Tuesday, May 3, 2011

May 3, 2011

Today was a fun ride with Gabe.  I found a whole new series of trails at the very end of a neighboring construction site! The greatest accomplishment was just getting Gabe to only walk through them! He has so much energy that he'd rather canter or gallop everything.  That's one of the things that I love about him.  We have such similar spirits in that way.  We love to go fast and if there's a challenge we're going to try it.  But this type of thinking has also taught me a great deal.  I've learned that just because you can doesn't mean you should jump that or go that fast.  I see Gabe as such a huge gift and the last thing I want to do is to ruin that spirit within him because I allowed us to do too much.  So now I'm the thinking part of this relationship and I'm asking myself new questions.  Instead of, "I think we can make it" or "What's the worst that could happen? I've lived a good life" it's "Will this build Gabe's confidence?" or "Will this benefit our training?".  My goal is to, yes, think smarter and plan wisely, but to not lose the child-like joy and fun that comes from being with my horse.
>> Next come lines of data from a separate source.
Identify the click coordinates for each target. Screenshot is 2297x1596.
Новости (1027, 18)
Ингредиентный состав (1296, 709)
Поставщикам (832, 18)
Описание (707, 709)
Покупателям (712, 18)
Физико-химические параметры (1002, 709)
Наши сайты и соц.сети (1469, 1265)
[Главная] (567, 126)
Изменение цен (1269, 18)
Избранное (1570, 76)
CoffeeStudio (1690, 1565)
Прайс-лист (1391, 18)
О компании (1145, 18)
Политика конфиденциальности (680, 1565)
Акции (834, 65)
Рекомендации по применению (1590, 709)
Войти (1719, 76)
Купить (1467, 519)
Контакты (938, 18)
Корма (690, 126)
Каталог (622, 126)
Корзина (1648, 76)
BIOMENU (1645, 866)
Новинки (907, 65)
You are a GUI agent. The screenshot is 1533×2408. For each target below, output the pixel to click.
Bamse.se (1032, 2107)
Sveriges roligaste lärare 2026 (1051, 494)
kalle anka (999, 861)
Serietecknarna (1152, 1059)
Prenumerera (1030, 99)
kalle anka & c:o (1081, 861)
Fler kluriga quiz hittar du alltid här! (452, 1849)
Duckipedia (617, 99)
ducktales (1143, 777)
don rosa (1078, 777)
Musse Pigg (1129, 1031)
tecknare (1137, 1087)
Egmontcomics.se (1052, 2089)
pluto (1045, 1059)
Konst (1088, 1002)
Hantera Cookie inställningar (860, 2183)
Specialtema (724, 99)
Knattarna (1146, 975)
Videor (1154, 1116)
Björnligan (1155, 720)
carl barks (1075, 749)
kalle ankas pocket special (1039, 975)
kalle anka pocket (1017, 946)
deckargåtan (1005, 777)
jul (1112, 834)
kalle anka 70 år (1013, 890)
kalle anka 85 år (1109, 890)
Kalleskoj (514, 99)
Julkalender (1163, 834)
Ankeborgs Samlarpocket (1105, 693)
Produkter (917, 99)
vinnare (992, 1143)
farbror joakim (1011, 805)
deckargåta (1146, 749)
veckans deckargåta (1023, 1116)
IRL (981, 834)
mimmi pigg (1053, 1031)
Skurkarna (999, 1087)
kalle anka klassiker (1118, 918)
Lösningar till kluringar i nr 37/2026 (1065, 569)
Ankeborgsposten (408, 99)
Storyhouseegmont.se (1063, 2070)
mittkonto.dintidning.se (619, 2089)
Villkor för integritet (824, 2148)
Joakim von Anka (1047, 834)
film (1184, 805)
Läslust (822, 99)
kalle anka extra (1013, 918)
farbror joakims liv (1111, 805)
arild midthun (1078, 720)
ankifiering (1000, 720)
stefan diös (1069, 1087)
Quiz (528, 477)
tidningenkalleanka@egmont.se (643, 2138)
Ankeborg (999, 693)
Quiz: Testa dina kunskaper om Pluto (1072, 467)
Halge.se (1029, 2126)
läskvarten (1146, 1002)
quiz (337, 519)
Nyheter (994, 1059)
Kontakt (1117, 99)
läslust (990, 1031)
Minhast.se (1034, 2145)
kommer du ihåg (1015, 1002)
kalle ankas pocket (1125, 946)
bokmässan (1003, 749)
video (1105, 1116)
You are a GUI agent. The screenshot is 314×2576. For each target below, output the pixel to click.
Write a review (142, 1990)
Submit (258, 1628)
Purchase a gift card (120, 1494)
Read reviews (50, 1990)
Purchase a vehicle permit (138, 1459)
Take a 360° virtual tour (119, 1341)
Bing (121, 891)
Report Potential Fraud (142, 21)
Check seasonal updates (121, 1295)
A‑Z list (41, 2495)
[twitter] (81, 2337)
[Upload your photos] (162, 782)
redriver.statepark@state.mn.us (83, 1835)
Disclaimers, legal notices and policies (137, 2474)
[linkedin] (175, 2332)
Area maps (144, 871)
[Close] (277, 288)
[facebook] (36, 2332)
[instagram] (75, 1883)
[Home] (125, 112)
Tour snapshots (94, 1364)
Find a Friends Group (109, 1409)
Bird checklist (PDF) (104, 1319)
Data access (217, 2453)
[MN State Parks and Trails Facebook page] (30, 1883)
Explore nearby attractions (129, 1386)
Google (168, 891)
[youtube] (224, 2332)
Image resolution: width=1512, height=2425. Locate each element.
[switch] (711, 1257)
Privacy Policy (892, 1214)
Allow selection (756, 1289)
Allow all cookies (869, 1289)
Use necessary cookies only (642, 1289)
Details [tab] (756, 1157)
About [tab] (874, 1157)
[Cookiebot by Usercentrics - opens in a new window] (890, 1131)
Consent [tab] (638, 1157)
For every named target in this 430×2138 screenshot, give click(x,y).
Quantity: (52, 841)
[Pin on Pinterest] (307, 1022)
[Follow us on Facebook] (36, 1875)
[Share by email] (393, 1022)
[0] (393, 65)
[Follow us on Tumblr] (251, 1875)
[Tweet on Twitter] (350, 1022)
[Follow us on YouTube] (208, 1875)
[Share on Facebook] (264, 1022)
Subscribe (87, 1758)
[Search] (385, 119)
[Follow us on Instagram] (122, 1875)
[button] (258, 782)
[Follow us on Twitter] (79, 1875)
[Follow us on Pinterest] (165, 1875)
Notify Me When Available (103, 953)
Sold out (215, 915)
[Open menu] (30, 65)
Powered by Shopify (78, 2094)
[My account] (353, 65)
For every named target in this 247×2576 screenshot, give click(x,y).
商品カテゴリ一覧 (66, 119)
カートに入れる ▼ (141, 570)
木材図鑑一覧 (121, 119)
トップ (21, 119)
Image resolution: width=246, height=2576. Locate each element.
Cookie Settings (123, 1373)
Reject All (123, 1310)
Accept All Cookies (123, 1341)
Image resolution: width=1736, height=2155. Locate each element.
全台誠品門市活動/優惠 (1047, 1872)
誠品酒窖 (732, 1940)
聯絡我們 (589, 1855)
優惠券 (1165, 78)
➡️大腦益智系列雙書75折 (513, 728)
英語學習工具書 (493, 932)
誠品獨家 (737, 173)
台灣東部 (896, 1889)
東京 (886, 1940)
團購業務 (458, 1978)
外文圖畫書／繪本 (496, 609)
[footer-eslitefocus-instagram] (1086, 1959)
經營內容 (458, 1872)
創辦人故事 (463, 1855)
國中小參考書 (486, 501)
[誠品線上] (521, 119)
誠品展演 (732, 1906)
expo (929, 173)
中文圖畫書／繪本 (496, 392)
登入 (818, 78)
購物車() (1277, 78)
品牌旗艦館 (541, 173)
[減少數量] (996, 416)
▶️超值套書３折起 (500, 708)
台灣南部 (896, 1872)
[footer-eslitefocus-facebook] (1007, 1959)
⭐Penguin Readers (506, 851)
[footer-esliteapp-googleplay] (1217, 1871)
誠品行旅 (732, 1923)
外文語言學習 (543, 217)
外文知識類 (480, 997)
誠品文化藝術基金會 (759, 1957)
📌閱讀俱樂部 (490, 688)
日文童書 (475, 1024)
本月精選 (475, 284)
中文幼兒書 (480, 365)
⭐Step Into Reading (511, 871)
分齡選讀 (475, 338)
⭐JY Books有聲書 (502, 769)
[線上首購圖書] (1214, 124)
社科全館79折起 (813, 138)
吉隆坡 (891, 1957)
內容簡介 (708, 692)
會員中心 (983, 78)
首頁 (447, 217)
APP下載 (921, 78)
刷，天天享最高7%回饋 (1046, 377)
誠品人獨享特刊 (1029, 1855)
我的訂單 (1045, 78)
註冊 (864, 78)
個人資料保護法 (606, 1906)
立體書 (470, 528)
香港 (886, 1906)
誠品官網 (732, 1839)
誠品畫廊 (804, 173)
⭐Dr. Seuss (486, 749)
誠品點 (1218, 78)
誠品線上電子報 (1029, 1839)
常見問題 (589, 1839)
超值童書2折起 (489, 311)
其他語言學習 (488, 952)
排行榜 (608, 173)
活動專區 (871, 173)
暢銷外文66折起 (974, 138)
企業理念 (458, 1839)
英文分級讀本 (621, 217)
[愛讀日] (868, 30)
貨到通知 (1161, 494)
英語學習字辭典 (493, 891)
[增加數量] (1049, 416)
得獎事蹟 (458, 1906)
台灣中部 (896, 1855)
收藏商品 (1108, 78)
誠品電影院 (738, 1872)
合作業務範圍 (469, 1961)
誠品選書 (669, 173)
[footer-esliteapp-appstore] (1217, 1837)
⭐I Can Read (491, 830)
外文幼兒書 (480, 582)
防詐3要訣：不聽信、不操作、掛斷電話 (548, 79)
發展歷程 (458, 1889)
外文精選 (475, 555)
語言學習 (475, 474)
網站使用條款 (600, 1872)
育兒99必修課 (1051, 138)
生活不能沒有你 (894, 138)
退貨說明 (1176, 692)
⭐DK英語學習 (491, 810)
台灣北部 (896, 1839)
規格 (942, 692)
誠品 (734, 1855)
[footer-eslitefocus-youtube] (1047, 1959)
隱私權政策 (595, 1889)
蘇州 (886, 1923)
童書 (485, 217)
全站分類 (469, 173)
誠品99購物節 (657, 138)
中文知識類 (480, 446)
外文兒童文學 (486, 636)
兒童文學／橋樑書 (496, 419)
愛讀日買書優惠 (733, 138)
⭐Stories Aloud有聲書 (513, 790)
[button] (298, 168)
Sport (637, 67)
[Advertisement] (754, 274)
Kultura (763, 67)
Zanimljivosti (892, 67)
We finished the day with a short dressage test in a large sand arena that has long been forgotten.  Though the construction workers there may see it as a large sand pit, it has become my imaginary training arena, at times surrounded by stands and judges.  Amist the more realistic random plastic bags, rusted gates, and barking neighborhood dogs, who obviously don't realize Gabe has them by several thousand pounds, we practiced being round, supple, and in constant rythm.  Gabe has improved drastically over the past few months.  My desire for a good solid foundation for Gabe is finally paying off as it is taking less and less time to warm him up and to get him into a good working mind-set.  I'm glad that I have focused the past 4 months on nothing but flat work.  I do look forward to getting back into jumping and cross-country.  That time will come very soon as we are moving to Long Shadows Farm in Campobello.  They have an amazing XC course on site! Now it's time to find a trainer!    

Monday, May 2, 2011

The Beginning


Dear Family & Friends,
            I’m graduating! Finally! May 13th at 9:30 am I will officially walk across the stage in Little John Coliseum having obtained my BS in Animal and Veterinary Science with a Concentration in Equine Business Management.  I am certain that it is only by the grace of God that I am graduating.  Despite all of the setbacks, from finances to major surgeries, the finish line is in sight! This is largely due to the many people that God put along my path who encouraged and supported me.  More than a college degree, I believe that during these past years I have gained what is truly valuable and important.  Firstly, I know that I am a child of God.  That He loves me and has wonderful plans for me.  Secondly, I met and married my incredible husband, David.  Thirdly, I have been given direction for what I would like to “do” in life.  You all know that I am an animal lover.  For many years I thought that this passion would lead me to become a Veterinarian.  However, another opportunity presented itself as my dreams to become a Vet dissolved.  Several “horse people” that I admired and respected encouraged and inspired me to pursue horseback riding as my profession.  So, this was my prayer, “ God, if you want me to ride professionally, then give me a horse”.   Not even a week later that horse was given to me!  He didn’t like what I thought would be the “horse for me”.  He was emaciated, about 500lbs underweight, considered short for my discipline, a paint, skittish, highly fearfully of anything that moved and had only been trained in western disciplines.  Now this new chapter in life has begun as I take Gabe along the journey to become and International Eventer.  For those that don’t know, this is the triathlon of the horse world including dressage, cross-country, and show jumping.  Though my mount is unusual and my goals lofty, they are not unattainable.  However, I can not do this alone.  I am asking for your support, whether it be through encouraging words, prayers, or finances.  I also believe that the journey is so much greater, the finish more valuable when it has taken unity and foresight to get there.  Thank you for being a part of my life!